La présidente de la Réserve fédérale Janet Yellen a reconnu mardi que la Fed avait peut-être «mal jugé» les causes de l'inflation qui persiste à être basse aux États-Unis.

La Fed est perplexe face à la faible inflation

La présidente de la Réserve fédérale Janet Yellen a reconnu mardi que la Fed avait peut-être «mal jugé» les causes de l'inflation qui persiste à être basse aux États-Unis mais a prévenu qu'une telle situation pouvait ne pas perdurer.
Dans un long discours lors d'une conférence économique à Cleveland, la patronne de la banque centrale a admis qu'elle et ses confrères - qui ont prédit sans succès depuis des mois un retour de l'inflation vers l'objectif de 2% - avaient «peut-être mal évalué» l'impact du fort marché du travail sur l'évolution des prix. Celle-ci n'est qu'à 1,4%, selon l'indice PCE.
Théoriquement, un très bas taux de chômage comme celui que connaissent les États-Unis (à 4,4%) aurait déjà dû faire naître des tensions inflationnistes à travers des hausses de salaires.

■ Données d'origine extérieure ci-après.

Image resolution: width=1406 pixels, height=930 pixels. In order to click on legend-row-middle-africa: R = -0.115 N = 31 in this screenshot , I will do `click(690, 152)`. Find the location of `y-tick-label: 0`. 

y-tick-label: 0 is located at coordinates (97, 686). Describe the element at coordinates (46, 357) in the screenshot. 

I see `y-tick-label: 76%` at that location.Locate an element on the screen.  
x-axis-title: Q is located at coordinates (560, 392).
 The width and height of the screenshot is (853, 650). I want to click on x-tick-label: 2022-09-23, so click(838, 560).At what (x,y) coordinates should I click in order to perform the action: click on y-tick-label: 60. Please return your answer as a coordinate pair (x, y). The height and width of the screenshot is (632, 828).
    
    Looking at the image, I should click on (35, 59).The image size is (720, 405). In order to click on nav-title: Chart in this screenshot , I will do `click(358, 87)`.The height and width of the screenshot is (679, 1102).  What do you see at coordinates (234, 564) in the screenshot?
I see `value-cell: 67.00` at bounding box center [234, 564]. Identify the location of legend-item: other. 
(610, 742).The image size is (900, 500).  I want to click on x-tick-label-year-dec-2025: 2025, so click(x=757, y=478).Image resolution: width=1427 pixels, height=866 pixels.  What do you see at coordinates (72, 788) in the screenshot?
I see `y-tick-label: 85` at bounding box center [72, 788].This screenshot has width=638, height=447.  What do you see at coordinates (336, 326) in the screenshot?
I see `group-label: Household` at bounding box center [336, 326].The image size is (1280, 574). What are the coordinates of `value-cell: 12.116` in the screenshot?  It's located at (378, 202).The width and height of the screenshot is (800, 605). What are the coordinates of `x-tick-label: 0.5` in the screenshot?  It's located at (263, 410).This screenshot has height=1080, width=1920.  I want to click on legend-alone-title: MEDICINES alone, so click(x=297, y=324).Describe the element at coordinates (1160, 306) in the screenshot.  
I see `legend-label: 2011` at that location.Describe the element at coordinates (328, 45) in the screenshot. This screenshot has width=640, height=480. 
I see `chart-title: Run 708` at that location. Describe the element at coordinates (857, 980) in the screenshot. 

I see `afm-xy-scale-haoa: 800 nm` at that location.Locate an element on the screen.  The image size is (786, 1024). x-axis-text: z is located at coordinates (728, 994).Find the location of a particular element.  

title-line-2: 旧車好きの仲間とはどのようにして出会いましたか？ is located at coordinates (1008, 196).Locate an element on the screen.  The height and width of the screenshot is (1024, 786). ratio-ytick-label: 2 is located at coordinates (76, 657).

Mais, a concédé Mme Yellen, «certains observent que la faiblesse continue de l'augmentation des salaires est un signe que l'économie n'a pas encore atteint le plein emploi».
Mme Yellen continue de croire néanmoins que la faiblesse de l'inflation «est probablement temporaire».
«Nous continuons de prévoir qu'elle va se stabiliser autour de 2% dans les deux ans qui viennent», a-t-elle ajouté.
Dans ces conditions, si un resserrement «progressif» de la politique monétaire «est approprié», «il faut se méfier de ne pas agir trop progressivement non plus», a prévenu Mme Yellen.
«Si on ne continue pas à relever les taux graduellement à l'avenir, il y a un risque que le marché du travail passe en surchauffe, créant potentiellement un problème inflationniste qu'il sera difficile à maîtriser sans provoquer de récession», a ajouté la présidente de la banque centrale, dont le mandat se termine en février.